State Bar of California California Bar Journal
Home Page Official Publication of the State Bar of California February2008
Top Headlines
MCLE Calendar of Events
You Need to Know
Trials Digest
Contact CBJ

Metadata: To Scrub Or Not To Scrub

IMPORTANT NOTICE: This article is provided solely for research and archival purposes. MCLE self-study credit is no longer available. Even if you follow the instructions and submit payment you will not be granted MCLE self-study credit. Please note that low-cost MCLE is provided by the California Lawyers Association, pursuant to Business and Professions Code section 6056.

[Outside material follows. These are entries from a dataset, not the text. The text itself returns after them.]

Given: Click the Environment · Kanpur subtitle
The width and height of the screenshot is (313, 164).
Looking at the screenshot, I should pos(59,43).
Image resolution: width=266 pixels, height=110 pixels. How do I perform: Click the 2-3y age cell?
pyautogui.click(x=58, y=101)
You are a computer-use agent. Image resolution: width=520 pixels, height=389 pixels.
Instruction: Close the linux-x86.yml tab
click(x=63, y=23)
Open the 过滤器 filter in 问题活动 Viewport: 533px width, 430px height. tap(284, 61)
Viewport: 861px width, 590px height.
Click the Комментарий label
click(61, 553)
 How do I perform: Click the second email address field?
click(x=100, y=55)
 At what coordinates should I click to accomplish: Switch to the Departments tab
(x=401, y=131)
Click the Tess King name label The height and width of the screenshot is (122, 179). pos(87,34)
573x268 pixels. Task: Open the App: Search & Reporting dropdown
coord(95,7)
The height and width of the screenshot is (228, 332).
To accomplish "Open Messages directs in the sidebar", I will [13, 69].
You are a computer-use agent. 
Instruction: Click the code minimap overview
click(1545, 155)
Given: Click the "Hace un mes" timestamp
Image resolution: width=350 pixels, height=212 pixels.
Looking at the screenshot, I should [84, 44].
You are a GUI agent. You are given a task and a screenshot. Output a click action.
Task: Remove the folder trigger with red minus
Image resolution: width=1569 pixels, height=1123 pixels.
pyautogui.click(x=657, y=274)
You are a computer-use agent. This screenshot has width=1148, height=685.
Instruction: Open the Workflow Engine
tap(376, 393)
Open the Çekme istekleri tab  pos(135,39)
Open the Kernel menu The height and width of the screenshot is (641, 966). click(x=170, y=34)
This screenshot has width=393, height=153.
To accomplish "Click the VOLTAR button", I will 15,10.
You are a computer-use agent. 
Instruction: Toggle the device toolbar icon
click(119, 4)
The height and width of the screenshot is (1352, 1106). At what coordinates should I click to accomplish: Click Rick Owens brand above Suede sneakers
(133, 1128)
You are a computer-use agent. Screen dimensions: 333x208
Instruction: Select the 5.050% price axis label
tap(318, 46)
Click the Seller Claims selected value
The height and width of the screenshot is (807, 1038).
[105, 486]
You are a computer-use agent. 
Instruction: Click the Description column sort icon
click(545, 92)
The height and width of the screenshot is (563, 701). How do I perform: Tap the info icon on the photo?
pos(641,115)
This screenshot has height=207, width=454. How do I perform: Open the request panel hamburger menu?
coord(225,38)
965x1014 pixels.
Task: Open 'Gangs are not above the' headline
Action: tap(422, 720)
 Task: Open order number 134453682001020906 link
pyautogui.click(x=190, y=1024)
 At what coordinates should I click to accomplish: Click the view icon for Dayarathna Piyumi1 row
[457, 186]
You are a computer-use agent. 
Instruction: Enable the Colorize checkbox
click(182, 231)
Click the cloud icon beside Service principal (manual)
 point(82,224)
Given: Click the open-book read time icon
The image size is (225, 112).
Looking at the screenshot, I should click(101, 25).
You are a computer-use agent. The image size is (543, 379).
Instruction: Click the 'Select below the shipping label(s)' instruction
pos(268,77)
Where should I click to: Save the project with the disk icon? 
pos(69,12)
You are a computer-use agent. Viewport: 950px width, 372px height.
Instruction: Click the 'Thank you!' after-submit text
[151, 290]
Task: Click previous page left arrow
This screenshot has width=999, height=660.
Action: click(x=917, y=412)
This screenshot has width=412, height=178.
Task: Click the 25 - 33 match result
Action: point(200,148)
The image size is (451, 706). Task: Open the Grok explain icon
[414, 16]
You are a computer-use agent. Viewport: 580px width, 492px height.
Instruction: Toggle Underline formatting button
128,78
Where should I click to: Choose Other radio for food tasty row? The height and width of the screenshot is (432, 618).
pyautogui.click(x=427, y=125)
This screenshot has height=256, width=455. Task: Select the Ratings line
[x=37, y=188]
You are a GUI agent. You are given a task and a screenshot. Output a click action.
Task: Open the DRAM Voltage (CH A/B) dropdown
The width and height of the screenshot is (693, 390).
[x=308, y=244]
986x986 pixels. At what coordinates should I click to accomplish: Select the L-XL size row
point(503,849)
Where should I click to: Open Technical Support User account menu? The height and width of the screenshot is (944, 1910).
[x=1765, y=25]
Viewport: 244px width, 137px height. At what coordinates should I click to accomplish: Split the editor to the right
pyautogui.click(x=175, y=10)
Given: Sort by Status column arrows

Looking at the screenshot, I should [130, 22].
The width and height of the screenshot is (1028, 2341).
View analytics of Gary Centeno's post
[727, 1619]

Steer clear of hidden dangers with good information management policies and the requisite software

By Robert D. Brownstone
© 2008. All rights reserved.

Robert D. Brownstone

The Titanic was sunk not by what was visible above the waterline, but by what lurked beneath the surface. In the stormy seas of electronic-information-era lawyering, what you see when looking at an electronic document is just the tip of the iceberg and metadata is the unseen danger looming below.

Metadata means “data about data” or “information about information.” Both the legal and Information-Technology (IT) worlds now generally define metadata as “information describing the history, tracking or management of an electronic document.”

In recent years, metadata has started to become as familiar to lawyers and judges as it had been to technologists. Indeed, metadata can implicate legal, procedural, technological and ethical obligations. Yet the tech-savvy lawyer can readily learn how to steer clear of the jagged edges that might sink a case or a client relationship.

The three principal metadata categories are: file system; e-mail; and document (a/k/a embedded data).

FILE SYSTEM metadata tracks when an electronic file was created or last modified and by whom, the folder location in which it is — or has been — stored and perhaps also when the file was last opened and/or printed.

  • Various file system metadata “fields” can be readily viewed in Microsoft Office (MS Office) programs such as Word, Excel and PowerPoint by selecting Properties from the File drop-down menu.
  • All file types, not just word-processing, spreadsheets and presentations, maintain some file system metadata fields.
  • Of particular concern to every lawyer is the potential for inadvertently divulging another client’s name. Even if a confidential name or word or phrase is no longer reflected in the “Name” of the file, it can still linger in the “Title” field.

E-MAIL metadata is a sub-category of file-system metadata.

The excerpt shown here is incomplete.